• Set task
Present the lines of the material as a JSON list of strings, one string per line and with blank lines omitted, starting at the line containing "Open the chat speech bubble icon" and continuing through the end of the material, both ends included. Leave the pictures out of the answer.

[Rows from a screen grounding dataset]
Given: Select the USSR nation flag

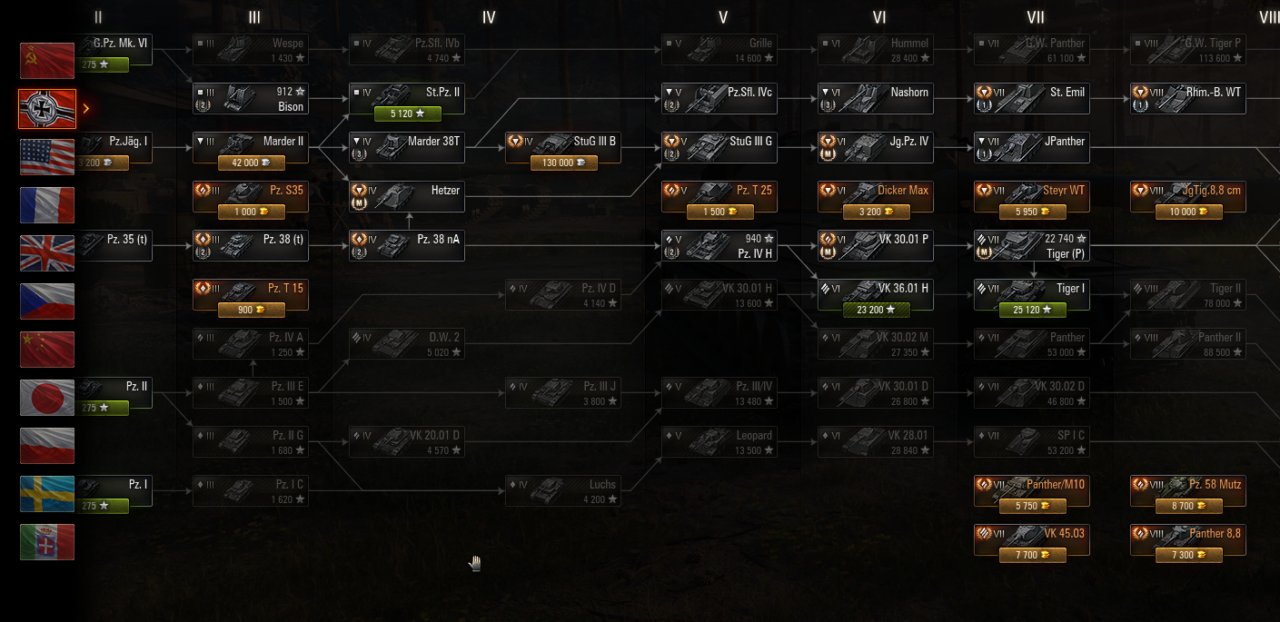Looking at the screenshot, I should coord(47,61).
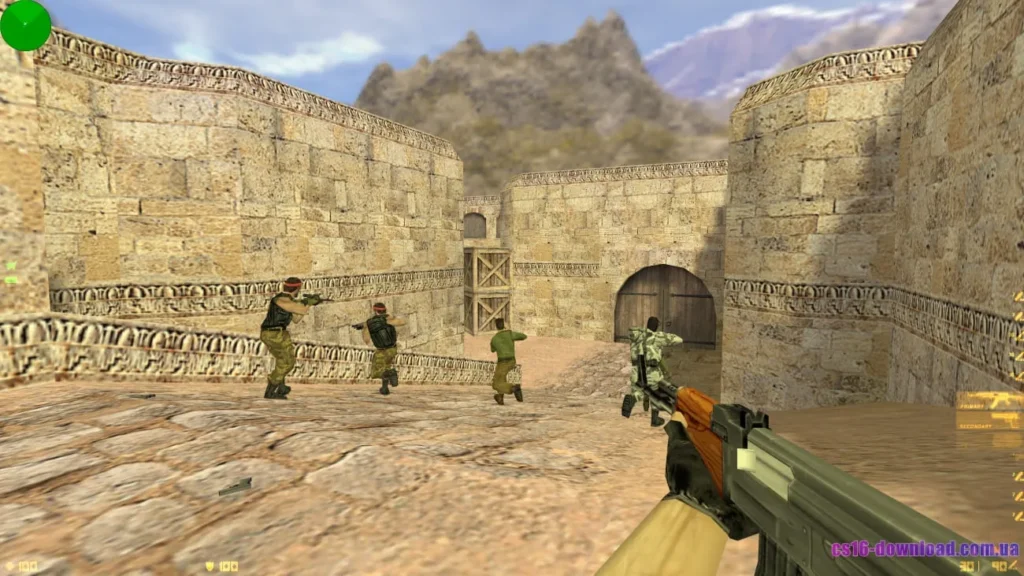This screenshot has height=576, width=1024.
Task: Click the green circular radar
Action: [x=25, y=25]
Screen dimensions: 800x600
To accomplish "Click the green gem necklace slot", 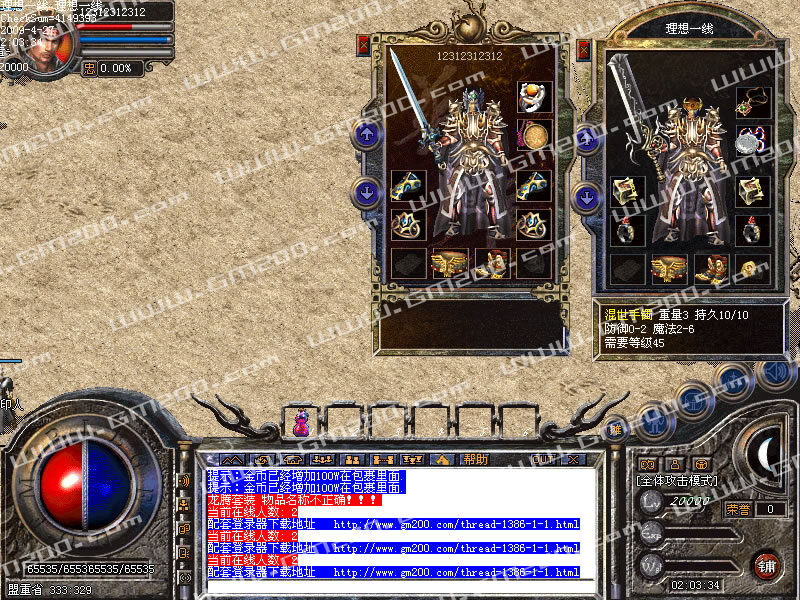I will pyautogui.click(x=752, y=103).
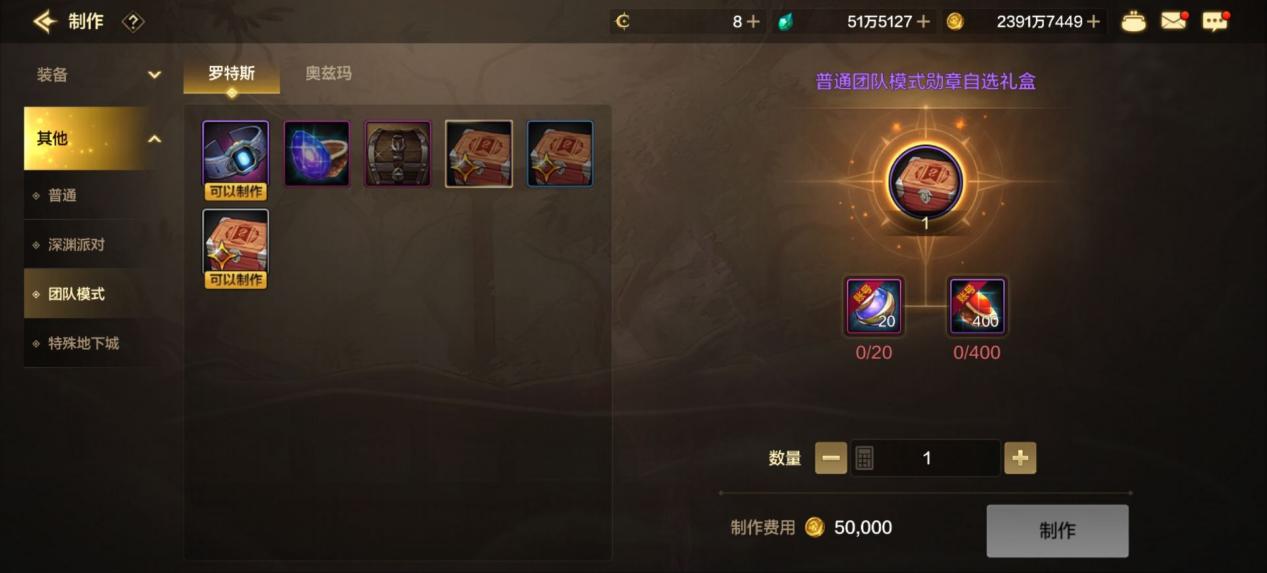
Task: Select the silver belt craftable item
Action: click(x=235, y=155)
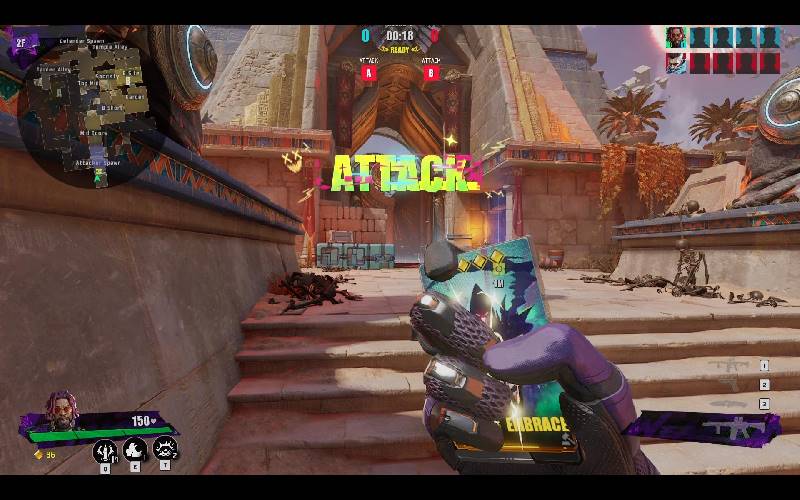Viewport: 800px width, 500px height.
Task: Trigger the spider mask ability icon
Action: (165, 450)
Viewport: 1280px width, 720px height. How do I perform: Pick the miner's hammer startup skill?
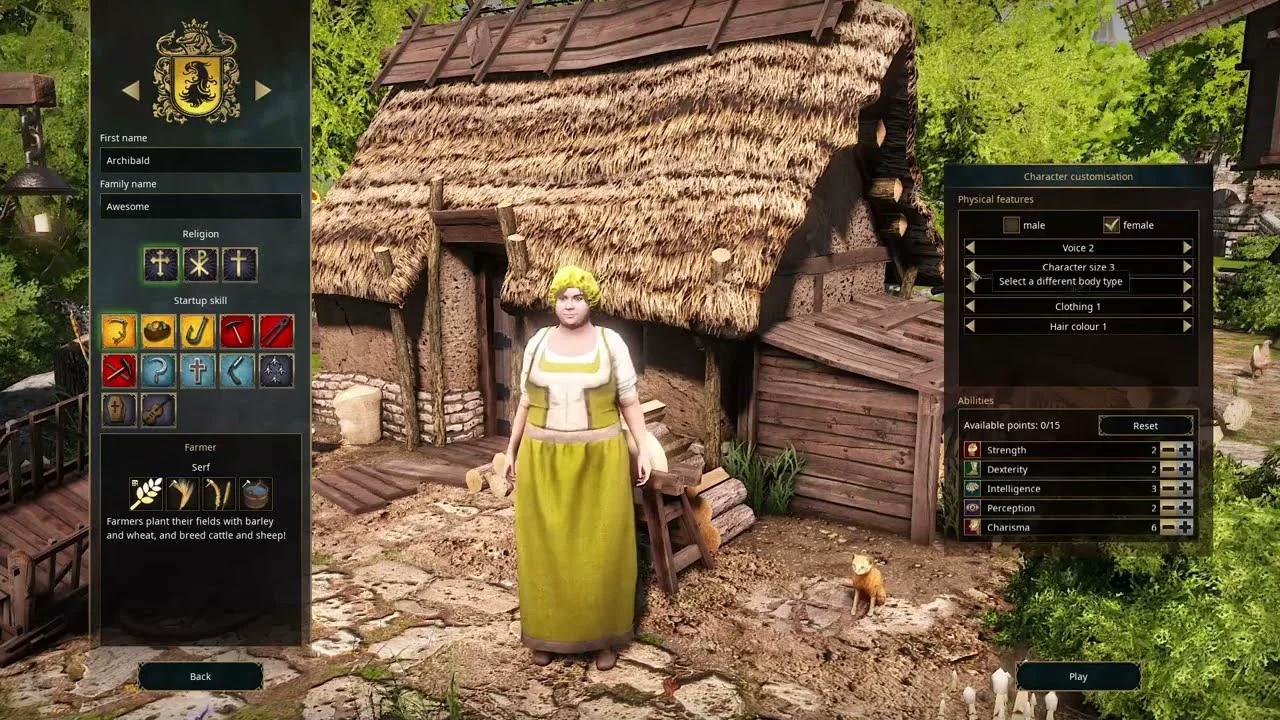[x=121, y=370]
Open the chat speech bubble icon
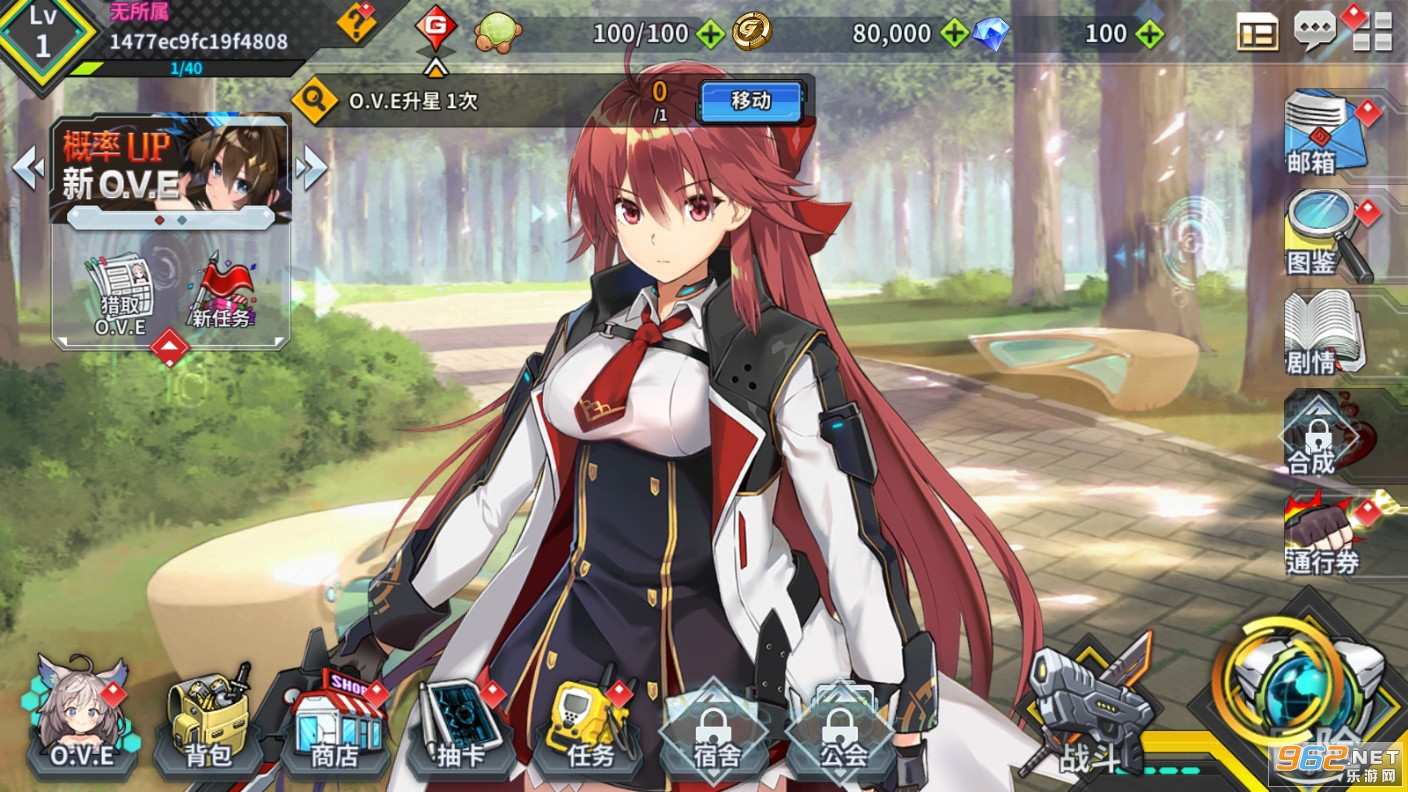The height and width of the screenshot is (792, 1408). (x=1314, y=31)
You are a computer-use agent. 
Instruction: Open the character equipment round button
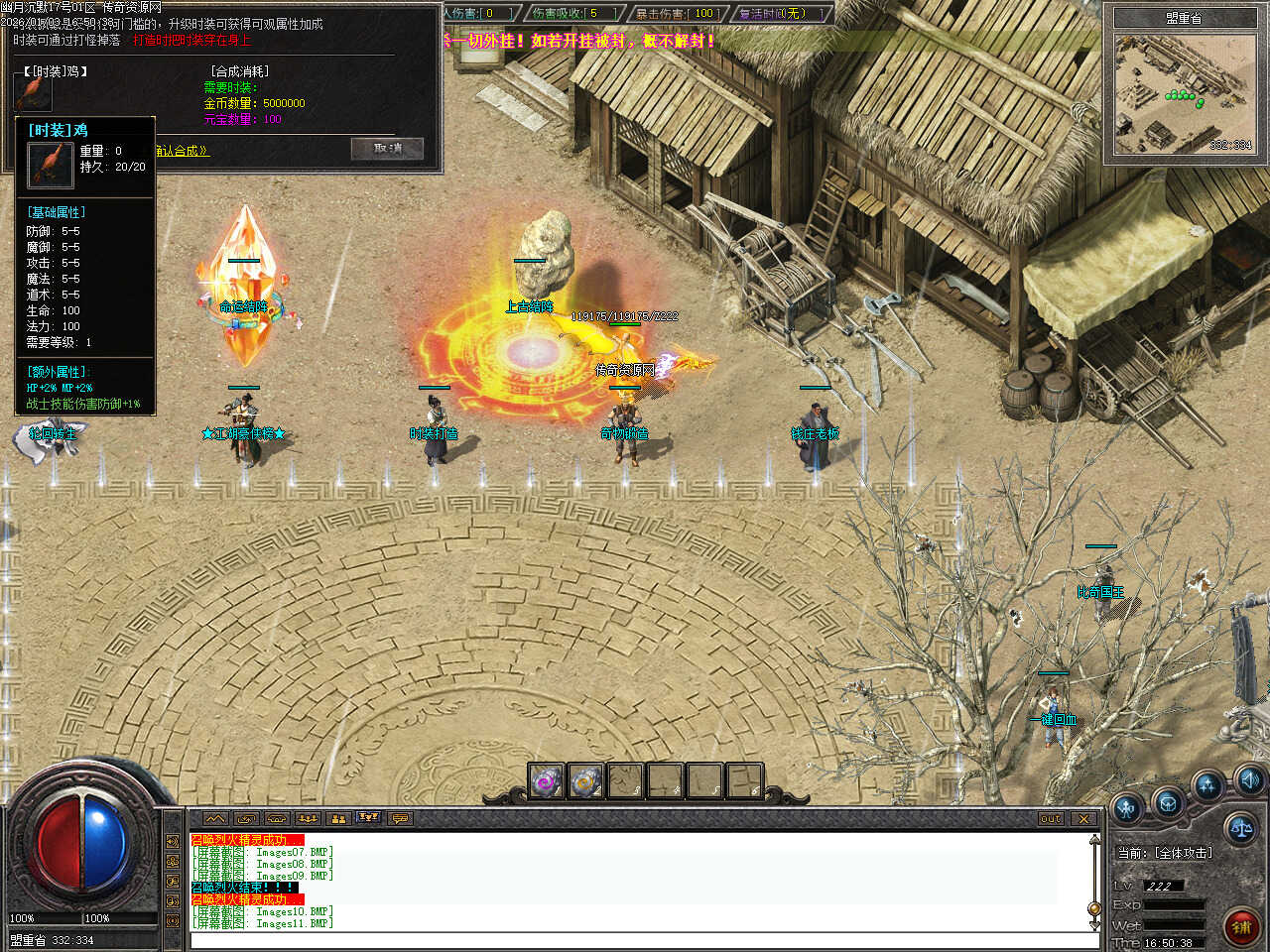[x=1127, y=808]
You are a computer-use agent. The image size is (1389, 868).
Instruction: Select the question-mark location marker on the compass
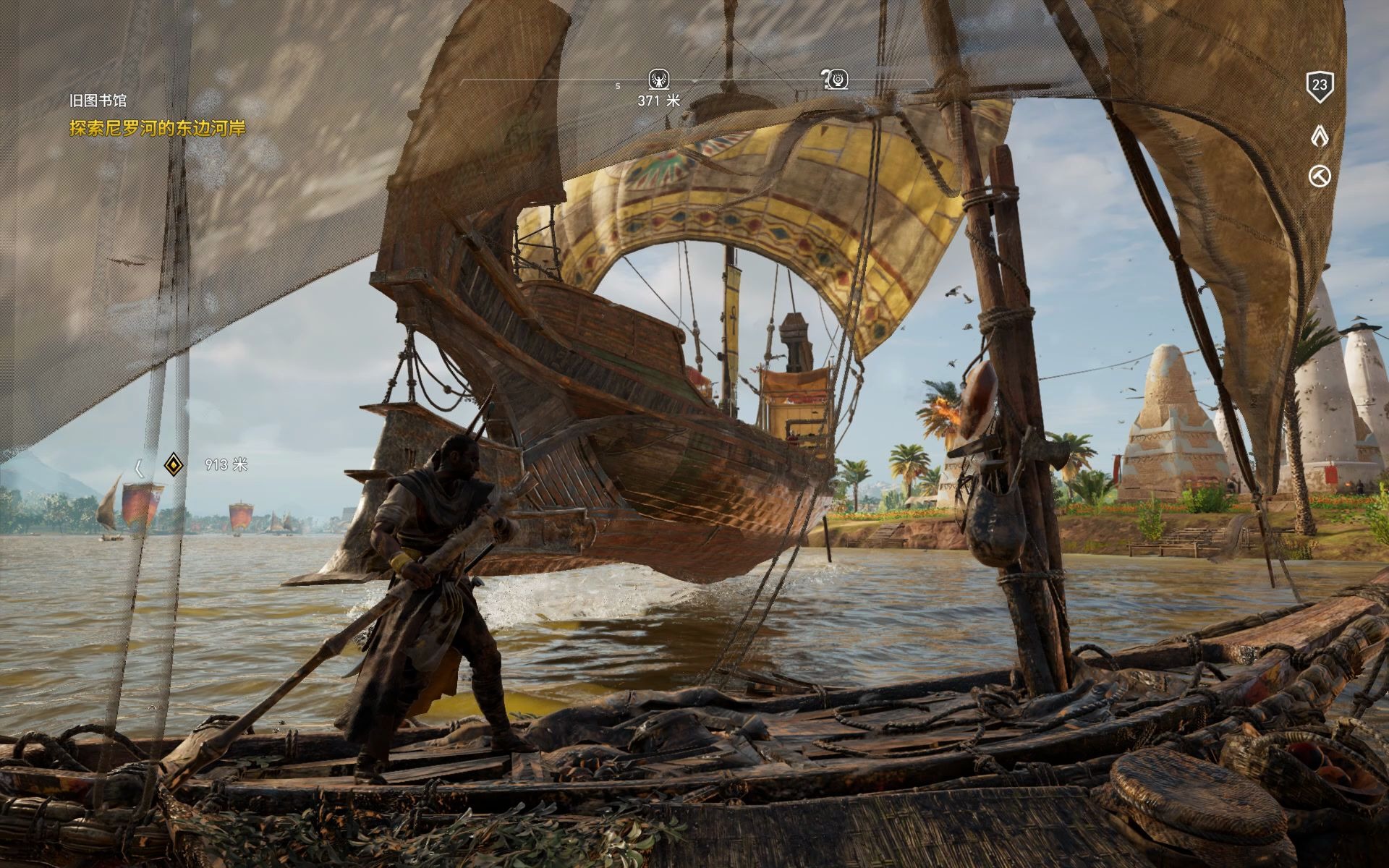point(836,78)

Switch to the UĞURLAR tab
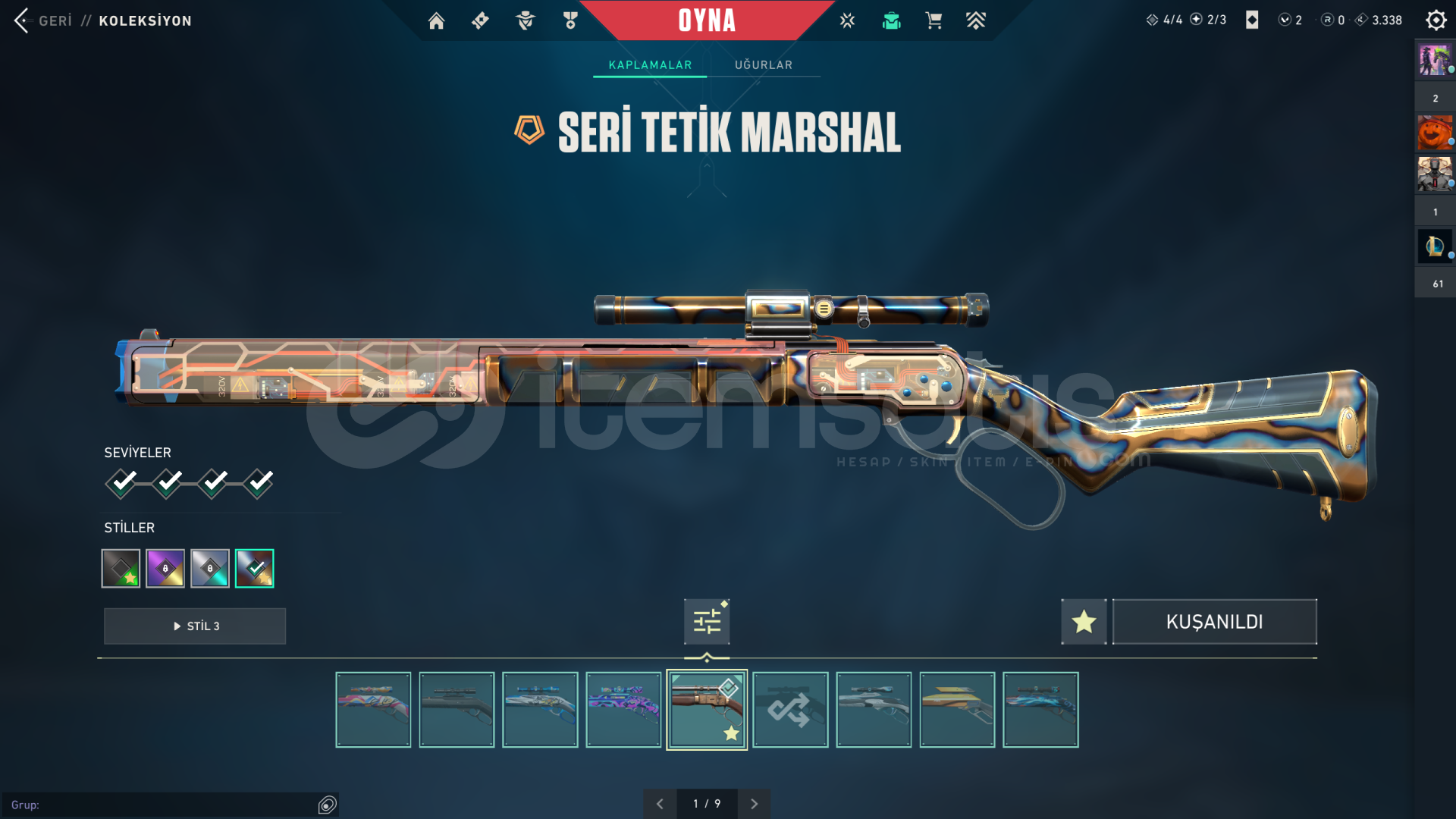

• Exercise answer
[
  "Open the chat speech bubble icon",
  "The height and width of the screenshot is (792, 1408). (x=1314, y=31)",
  "You are a computer-use agent. ",
  "Instruction: Open the character equipment round button",
  "[x=1127, y=808]",
  "You are a computer-use agent. The image size is (1389, 868).",
  "Instruction: Select the question-mark location marker on the compass",
  "point(836,78)",
  "Switch to the UĞURLAR tab"
]